In the BPH Rights Issue that closed 22/1/18 (ref 1), BPH nominated that “the total funds raised would be reduced by up to a maximum of $166,031 due to offsets against fees owed to the Company to current and former Directors, and loans granted by the Company to Grandbridge Limited”, this was detailed to include (ref 1- see page 12):
Mr David Breeze would take up his entitlements to a maximum of $71,783
Mr Greg Gilbert (a former director) would take up his entitlements to a maximum of $1,923
Mr Tom Fontaine (a former director) would take up his entitlements up to a maximum of $8,767
Grandbridge and Grandbridge Limited’s Entitlements up to a maximum of $83,556
This statement specifically details “former directors” as converting their fees, however the two former directors that currently have claims against BPH for their fees, Mr Goh Hock and Ms Deborah Ambrosini, are not listed as converting their fees (ref 2 and ref 3).

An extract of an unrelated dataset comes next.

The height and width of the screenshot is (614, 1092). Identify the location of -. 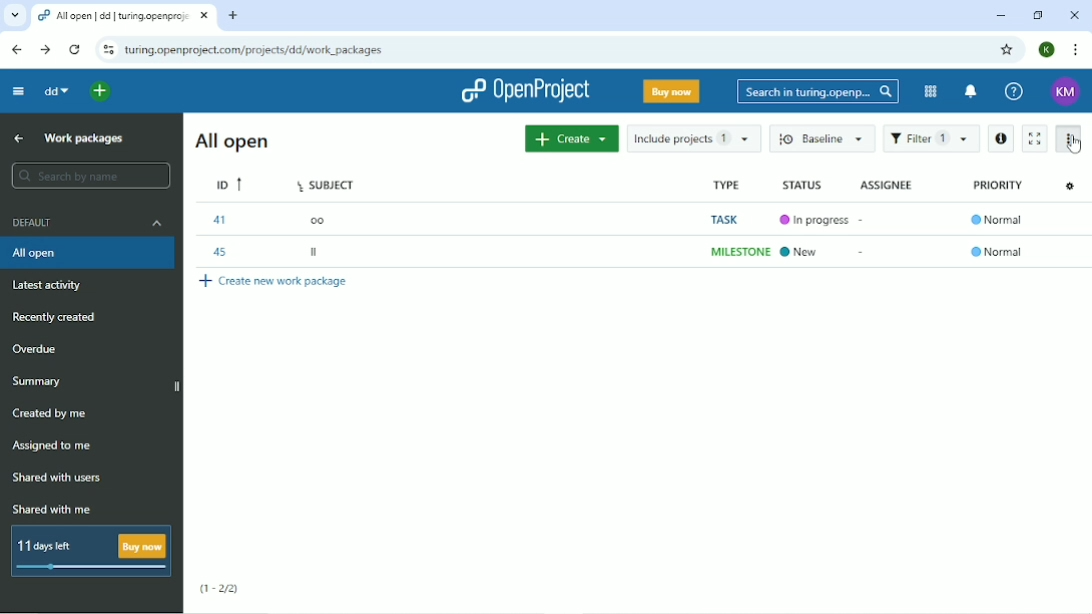
(868, 256).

BPH Energy has nominated that there are Director fees owing to both Mr Hock and Ms Ambrosini (ref 4 – see page 56), however the conditions precedent for payment have not occurred. This wording has been highlighted.
Would it not have made sense to utilise this opportunity to settle all or part of the former directors who currently have claims against the company by converting (or converting part) of their agreed debts (director fees) to shares?
By doing this, it would:
Not have had any impact on the cash position of the company
Shown a gesture of goodwill to the former directors and in doing so possibly prevented the need to incur on-going legal fees associated with these claims
Should there have been a concern around the amount of dilution this type of transaction would have caused to the existing shareholders, the current and former directors who did not have claims against the company, could have offered not to convert their loans to take up their entitlements (or paid cash to take them up).